Tasks and exercises.
[a] Using the forum thread on IDyOM, list every articulation code it defines, giving each number with its meaning.
[b] According to the forum thread on IDyOM, into what kind of files will the corpus be converted from its current tabular format?

Extracted text.
┌────────
On 04/06/2022 20:52, adityac95 wrote:

I'm trying to get IDyOM to model harmonic structure. I know it's only designed for monophonic input right now, so in the past I've just been converting chord labels to an alphabet of integers, making .txt files of the pieces, and training IDyOM on those. That's been fine but it only has single viewpoint functionality. I recently came up with a representation of chords in my corpus of interest that I can essentially map to a purely monophonic input by leveraging some of the non-pitched viewpoints (dynamics, ornaments and articulation) in order to get the multiple viewpoints functionality working for me.

The corpus is currently in a tabular format and I'm going to convert it to a number of humdrum .krn files. The format has functionality for all of the viewpoints I listed above. However, I'm not sure of two things. First, I wanted to double check which humdrum symbols match each of the articulations that IDyOM can understand. For ease of reference, here they are:

articulation: 0 = no articulation mark; 1 = staccato; 2 =
staccatissimo; 3 = sforzando; 4 = marcato

I'm particularly unsure about the sforzando since it's often treated as a dynamic marking.

Secondly, will IDyOM definitely know how to interpret a separate dynamics **dynam spine if it's in the .krn file? Or should I be encoding them in some other way to guarantee that they're read?

— Reply to this email directly, view it on GitHub https://github.com/mtpearce/idyom/issues/44, or unsubscribe https://github.com/notifications/unsubscribe-auth/ACZS6JZW5CH6V7TP6NAJ6JLVNOXZHANCNFSM5X35CAJQ. You are receiving this because you are subscribed to this thread.Message ID: @.***>

-- School of Electronic Engineering and Computer Science Queen Mary University of London, London E1 4NS, UK Web: http://webprojects.eecs.qmul.ac.uk/marcusp/ Lab: http://music-cognition.eecs.qmul.ac.uk/

adityac95 commented 2 years ago

That is incredibly helpful, thank you! To confirm, do the 96 and 60 represent the default semibreve duration in ticks and the MIDI number corresponding to middle C?
└────────
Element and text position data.
┌────────
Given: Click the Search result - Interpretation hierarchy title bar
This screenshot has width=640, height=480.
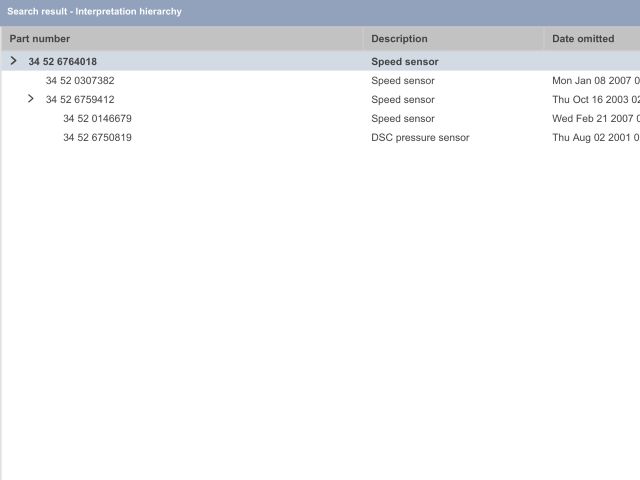Looking at the screenshot, I should point(95,12).
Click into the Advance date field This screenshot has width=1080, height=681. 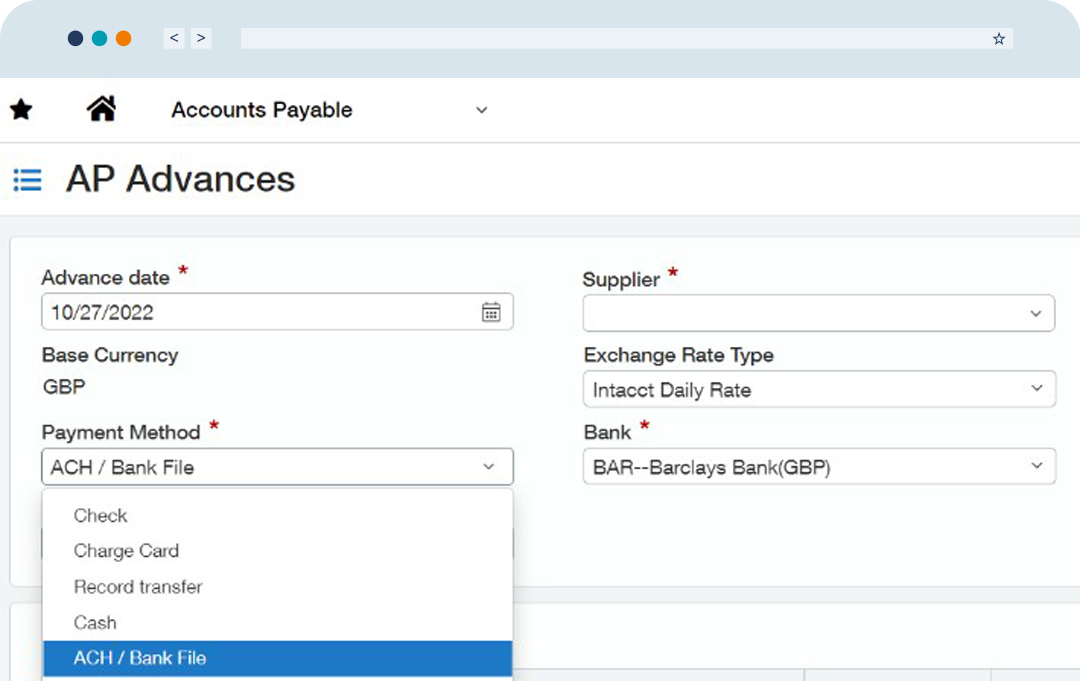click(x=250, y=312)
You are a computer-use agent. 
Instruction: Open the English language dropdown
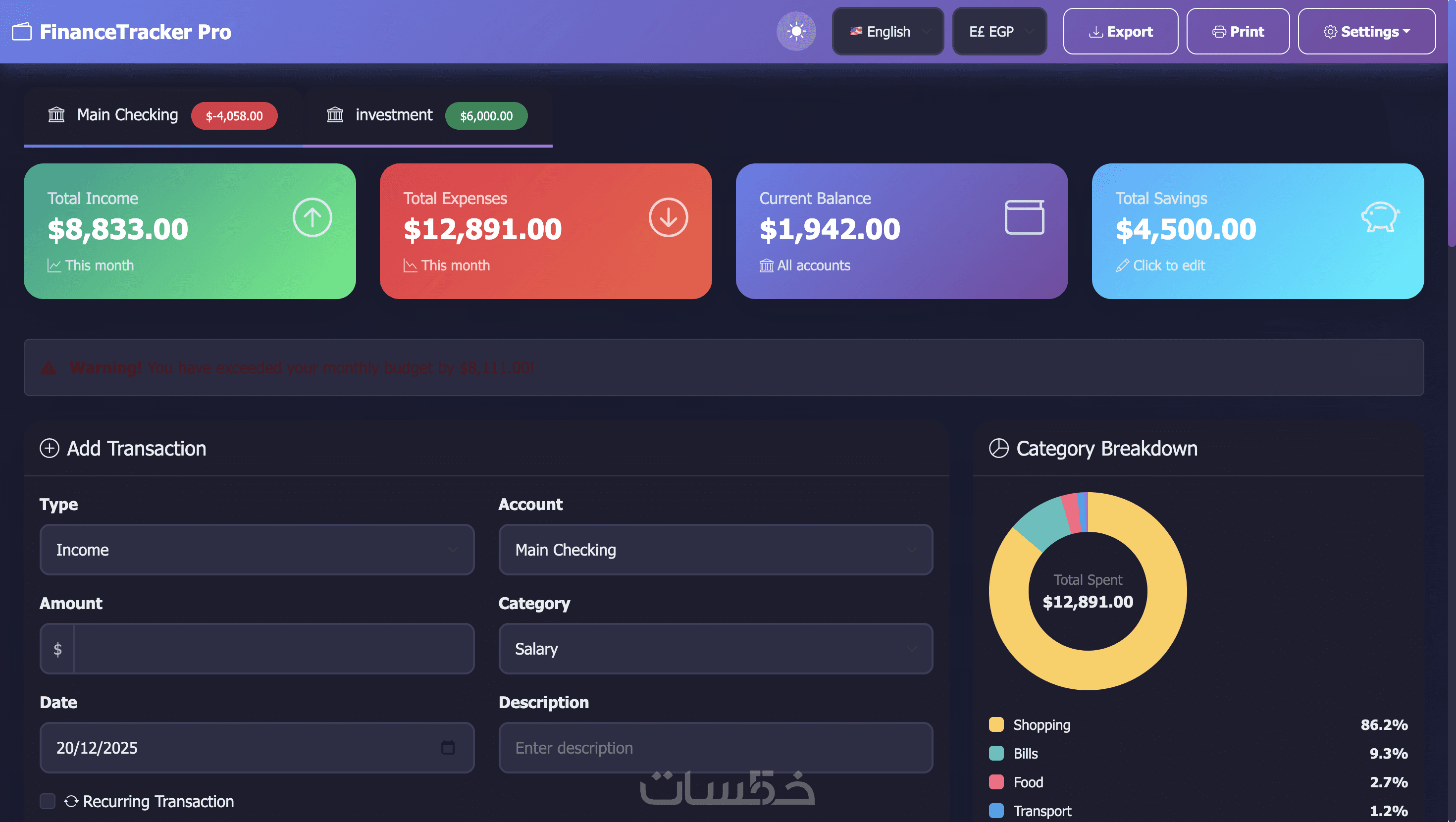pyautogui.click(x=887, y=32)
└────────
Results of the tasks.
[a]
0 = no articulation mark
1 = staccato
2 = staccatissimo
3 = sforzando
4 = marcato

[b] Humdrum .krn files.